Qualified compilers (GNAT Pro) undergo qualification per DO-178C/ED-12C. The difference: SPARK's semantics are formally defined independent of the compiler. Rust verification tools must trust rustc's implementation because Rust has no formal specification. When rustc changes behavior (happens frequently), verification tools break. SPARK's specification is stable.

> And if you have a script that generates some boilerplate code into your Ada project, is the script logic verified?

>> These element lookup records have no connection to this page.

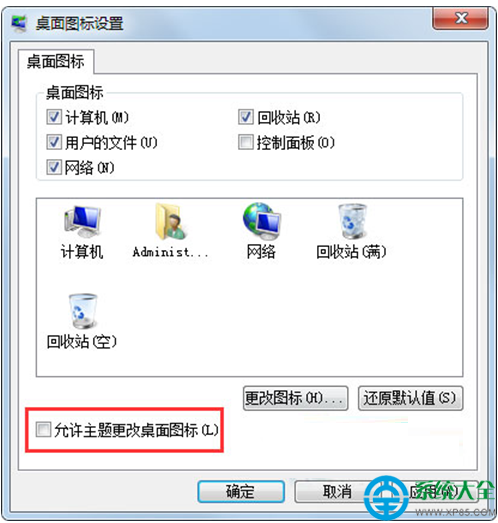Viewport: 498px width, 523px height.
Task: Select the Administrator user folder icon
Action: (x=170, y=222)
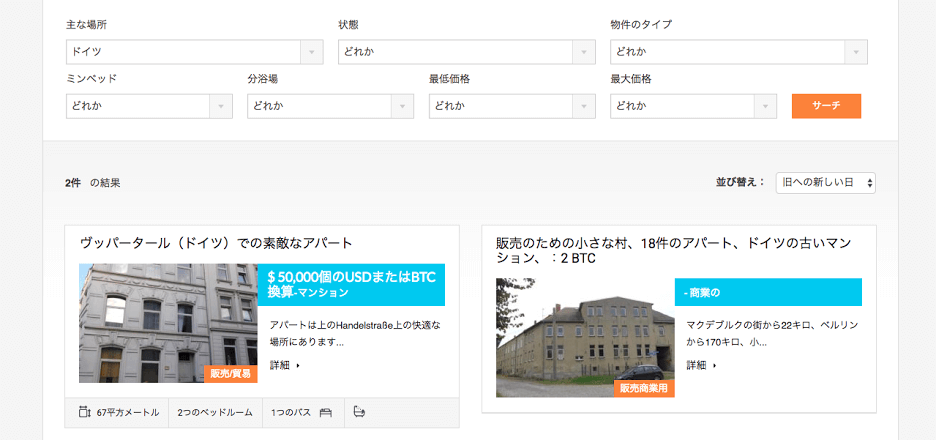Click the bed icon in listing footer

(325, 411)
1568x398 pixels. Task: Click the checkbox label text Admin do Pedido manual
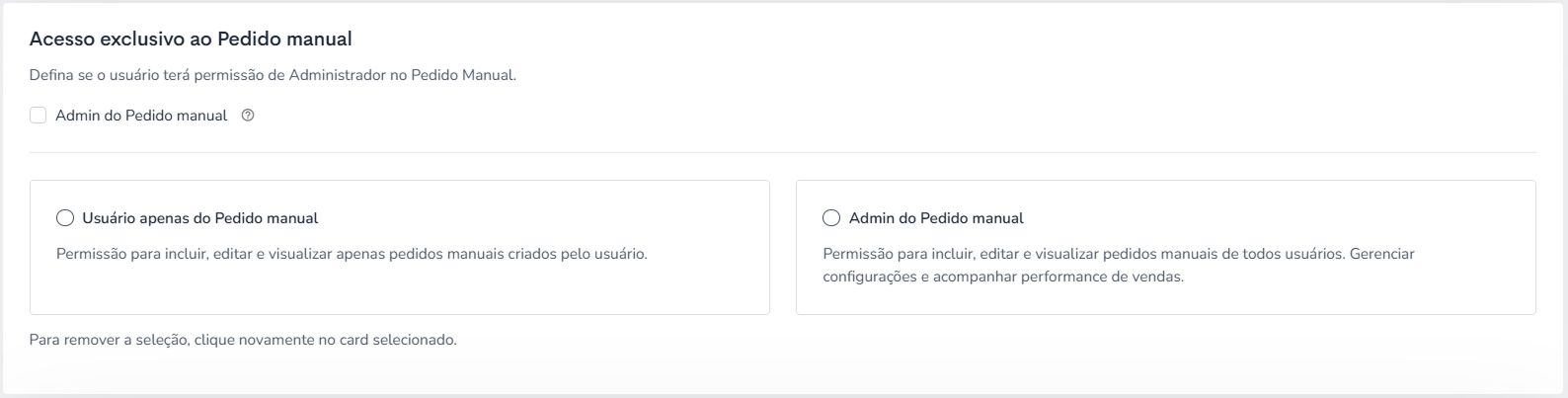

External build scripts are different from language features. Procedural macros are part of Rust's language definition and can access compiler internals. If you use external code generation with SPARK, you're explicitly stepping outside the language's guarantees - and safety standards require justification. Rust embeds this escape hatch in the language itself.

> I'm not sure what you mean by "SPARK guarantees this for the language; Rust tools must verify it per codebase"

SPARK: If your code compiles in the SPARK subset, overflow/division-by-zero/array bounds are automatically proven impossible by language rules. You can add contracts for functional correctness.

Rust tools: You must annotate code, write invariants, and run verification per program. The language provides memory safety via the type system, but not freedom from arithmetic errors or functional correctness. These must be proven per codebase with tools.

The distinction: language-level guarantees vs. per-program verification effort.

> It's clear at this point that neither of us will get convinced

Fair enough, but the fundamental difference is whether verification is a language property or a tool property. Both approaches have merit for different use cases.